# Anyone around London?



## Stinkyyy (Jul 28, 2013)

Hoping to get out of the South pretty soon and am looking for some nice, respectful people to meet with and possibly find somewhere to crash short term or prefferably live slightly more long term. I don't know anyone around the London scene so it's feeling pretty difficult for me to just rock up and have my fingers crossed!


----------



## landpirate (Jul 28, 2013)

Hey Stinkyyy, I don't know how many of my mates are still in London, but I'll have an ask about and if anyone good springs to mind I'll point you in the right direction. My cousin literally got home from south africa last night but she lived/squatted in london for a good 5 years, she may well know people.

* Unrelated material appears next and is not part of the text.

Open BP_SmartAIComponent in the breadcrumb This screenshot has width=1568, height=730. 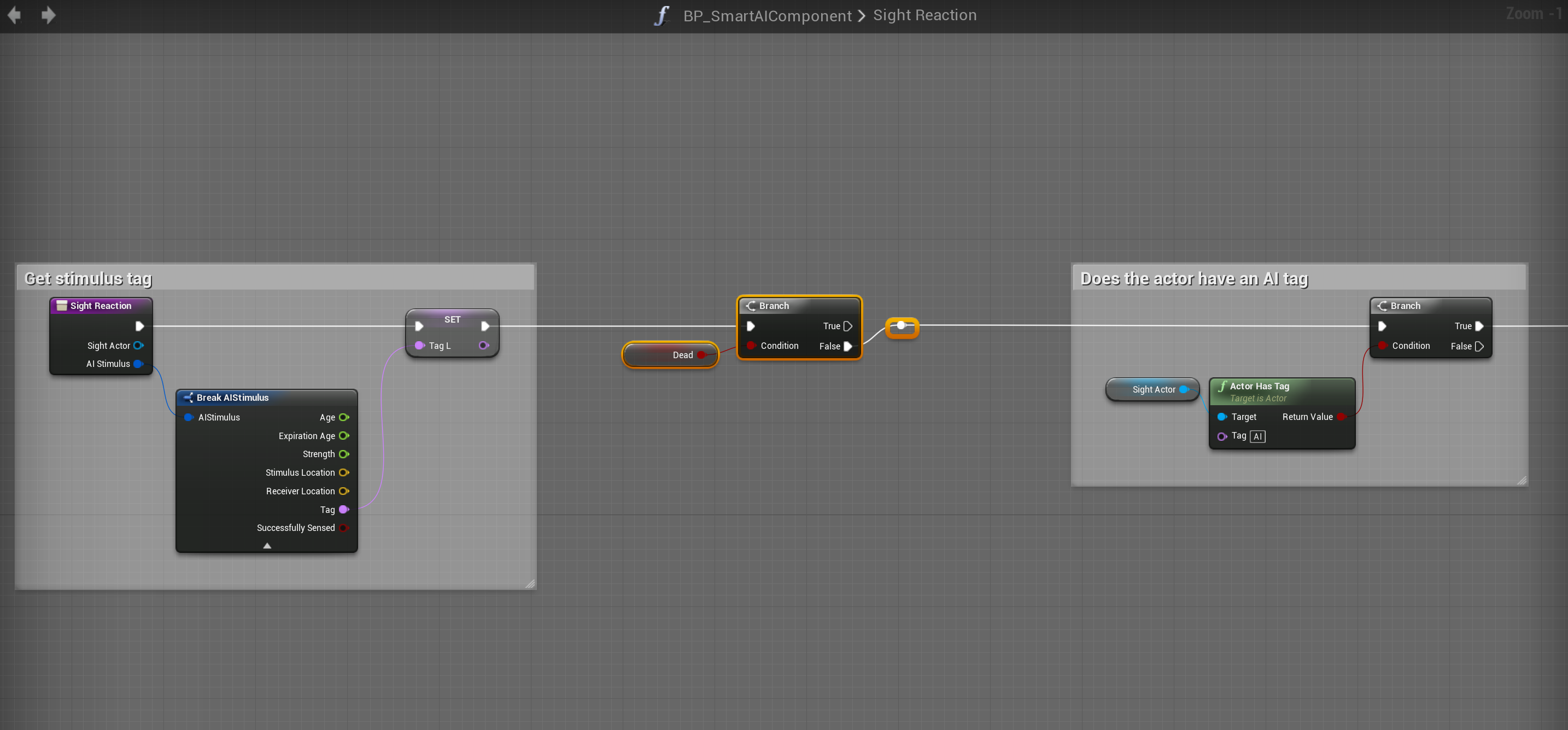[x=767, y=16]
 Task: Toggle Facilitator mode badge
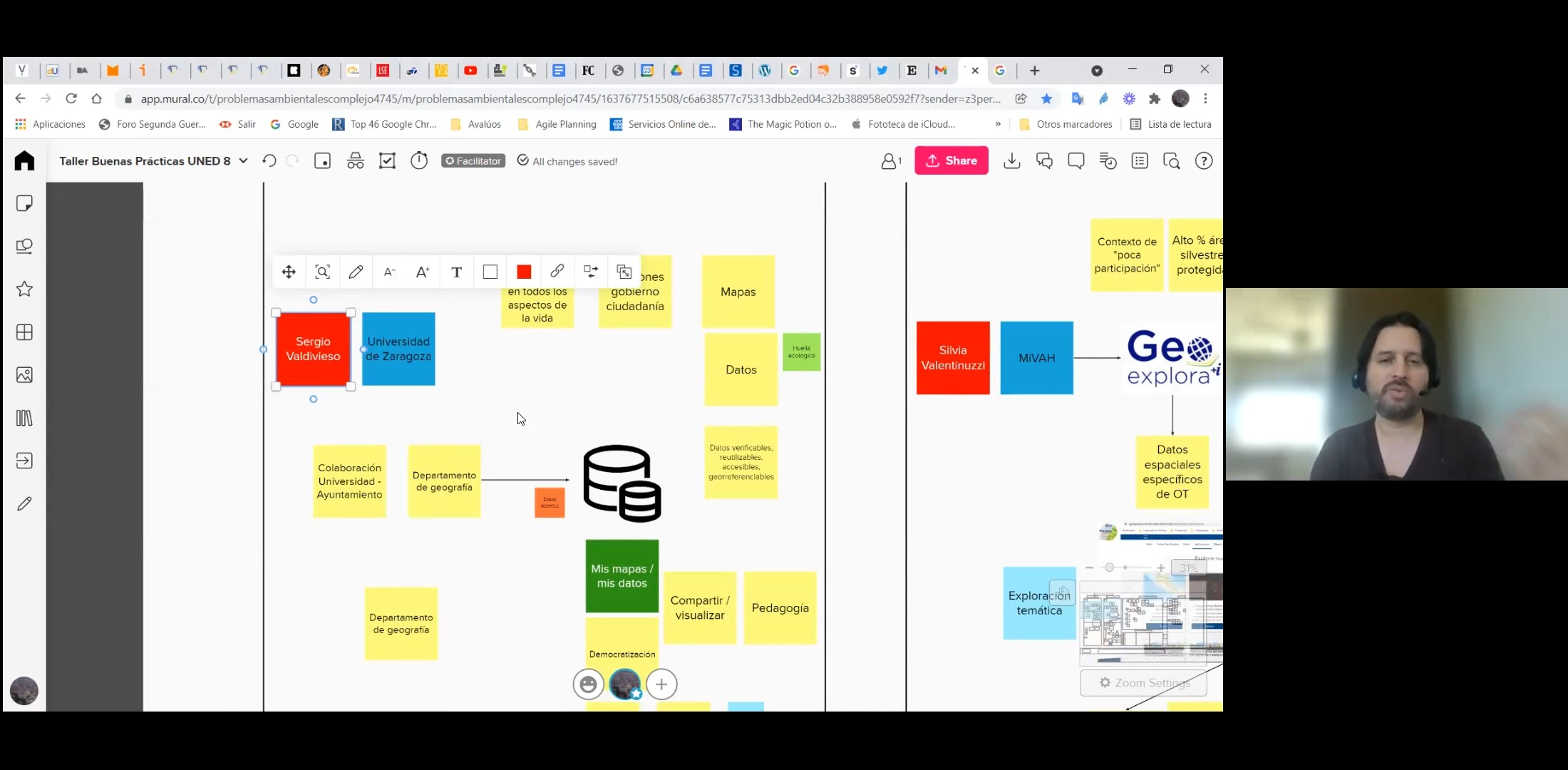(x=473, y=161)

I'll ask her when the jet lag wears off! I'll let you know if I get any useful links. peas out!


----------



## Stinkyyy (Jul 29, 2013)

landpirate said:


> Hey Stinkyyy, I don't know how many of my mates are still in London, but I'll have an ask about and if anyone good springs to mind I'll point you in the right direction. My cousin literally got home from south africa last night but she lived/squatted in london for a good 5 years, she may well know people. I'll ask her when the jet lag wears off! I'll let you know if I get any useful links. peas out!


 

Nice one, totally appreciate it chica!


----------